> _Task requirements_
Translate this sentence from the grief journal below into Spanish: "Every day I drive past the sign for ‘Hardy Exotics’ and I think of that day."

> _Source passage_
....

Ok so last week I promised a warts and all journal of what it is like living with intense grief. Isn’t it strange that we encounter so many people every day but we have no idea what they have experienced in their life which makes them the person they are today.

Wouldn’t it help if we all walked around with labels that people could read saying ‘Alcoholic Mother’, ‘Beaten by her husband’, ‘Lost the love of his life to cancer last year’. I have recently realised that I am not the only person in the Universe that has experienced tragedy and appears completely ‘normal’ whatever that is, to the outside world.

Sundays are hard. Toby died on a Sunday. It was the day of the British GP and Marley and Me was on the TV. I looked at the TV listings today and ‘Marley and Me’ is on. I can’t even look at the words without reliving that day. The day he died I was at Trevaskis Farm and on the way home I stopped at ‘Hardy Exotic plants’ and bought plants.

Every day I drive past the sign for ‘Hardy Exotics’ and I think of that day. How long will that last? Every time I hear an ad on Pirate radio for ‘Trevaskis Farm’ I think of that day.

There are lots of things about that day that I can’t tell anyone, but I have reason to know for certain that he died shortly after midnight on Saturday 9th July. He was found at about 3.30 p.m. the next day, and I think I was sitting on a hay bale at Trevaskis Farm watching a demo by the Juicemaster while my son was laying in a field and I was blissfully unaware.

Last week I went out in the garden and looked at the plants and there was a plant flourishing with the ‘Hardy Exotics’ label still on it. A reminder that life goes on and things keep growing.

....

> _Extracted data_

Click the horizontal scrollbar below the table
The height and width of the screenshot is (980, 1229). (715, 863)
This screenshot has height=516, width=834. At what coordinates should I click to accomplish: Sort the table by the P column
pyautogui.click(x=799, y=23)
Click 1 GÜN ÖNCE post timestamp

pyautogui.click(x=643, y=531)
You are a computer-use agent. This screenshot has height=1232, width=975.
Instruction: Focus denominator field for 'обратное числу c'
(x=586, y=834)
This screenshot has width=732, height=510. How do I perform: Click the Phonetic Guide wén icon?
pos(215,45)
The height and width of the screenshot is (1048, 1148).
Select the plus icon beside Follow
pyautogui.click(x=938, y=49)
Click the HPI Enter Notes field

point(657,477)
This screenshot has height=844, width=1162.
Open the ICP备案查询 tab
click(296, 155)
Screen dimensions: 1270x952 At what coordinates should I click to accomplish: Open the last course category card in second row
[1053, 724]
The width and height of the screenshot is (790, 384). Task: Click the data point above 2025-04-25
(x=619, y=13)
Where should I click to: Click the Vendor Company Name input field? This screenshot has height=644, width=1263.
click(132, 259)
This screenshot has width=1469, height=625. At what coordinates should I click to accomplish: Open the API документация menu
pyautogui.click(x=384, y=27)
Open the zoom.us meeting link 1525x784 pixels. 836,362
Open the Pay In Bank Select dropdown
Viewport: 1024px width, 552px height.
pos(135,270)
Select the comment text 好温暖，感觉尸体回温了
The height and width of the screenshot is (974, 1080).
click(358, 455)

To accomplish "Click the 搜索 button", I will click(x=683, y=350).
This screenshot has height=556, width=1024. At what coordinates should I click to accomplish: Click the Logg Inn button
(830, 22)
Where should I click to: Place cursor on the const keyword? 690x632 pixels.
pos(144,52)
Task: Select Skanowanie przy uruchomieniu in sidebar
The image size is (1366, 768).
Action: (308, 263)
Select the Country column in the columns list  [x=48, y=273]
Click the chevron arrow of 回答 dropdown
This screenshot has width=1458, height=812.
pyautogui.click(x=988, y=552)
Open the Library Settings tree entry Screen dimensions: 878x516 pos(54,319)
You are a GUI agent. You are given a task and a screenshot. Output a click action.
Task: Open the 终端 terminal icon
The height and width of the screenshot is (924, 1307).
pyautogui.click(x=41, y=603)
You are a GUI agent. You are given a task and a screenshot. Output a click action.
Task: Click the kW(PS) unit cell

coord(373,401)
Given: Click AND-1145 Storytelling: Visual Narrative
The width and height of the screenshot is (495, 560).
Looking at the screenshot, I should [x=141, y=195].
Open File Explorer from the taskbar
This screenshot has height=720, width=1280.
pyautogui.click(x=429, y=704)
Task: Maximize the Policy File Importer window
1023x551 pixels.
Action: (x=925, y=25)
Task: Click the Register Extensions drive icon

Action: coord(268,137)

....

> _Solution_
Todos los días paso en coche junto al letrero de ‘Hardy Exotics’ y pienso en aquel día.